Thursday, February 11, 2021

Book Review: A Shot at Normal by Marisa Reichardt

Juniper Jade has been homeschooled her whole life and she's extra annoyed at the beginning of 11th grade when her family has moved across the street from the local high school. But she couldn't go even if her parents would allow it (they won't) because she doesn't have any vaccinations. Her parents won't allow that either. Her parents are hippies who went to the second Woodstock and make their own shampoo and deodorant. Her mother sells bundles of herbs at the farmer's market and Juniper has no hope of having a normal teenage experience. Everything she's read and heard about--proms, football games, even cafeterias--remains tantalizingly out of reach.

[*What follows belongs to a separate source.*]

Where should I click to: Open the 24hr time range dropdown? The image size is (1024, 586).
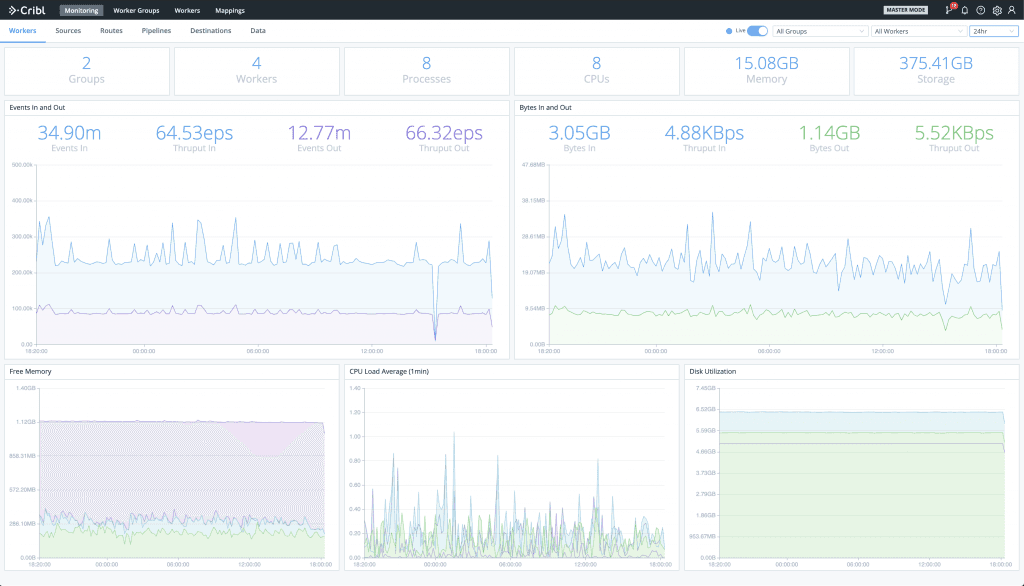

One day after working with her mom at the farmer's market, she feels sick. It turns out she has the measles. It's very bad and she ends up at the hospital with pneumonia. Her younger siblings get it as well but they don't have it quite as bad. And it seems like things are getting back to normal as she is recovered and makes her way to the library. There, she finds out someone else also died of the measles--an infant who she saw at the farmer's market and whose fingers she disentangled from her hair. Suddenly Juniper knows--she killed that baby. Or, well, her parents' decision to not vaccinate her did. And now she wants to get her vaccinations. But in California, that means she'd have to sue her parents. How would she even begin?

Meanwhile the town has figured out who it was who brought the measles and her family is outed and ostracized. But she's also met a nice boy at the library who invites her to the high school's film club night. How will she manage first love amidst the raging crises in the town and in her own home?

This book is published by Farrar Straus and Giroux, a division of Macmillan, my employer.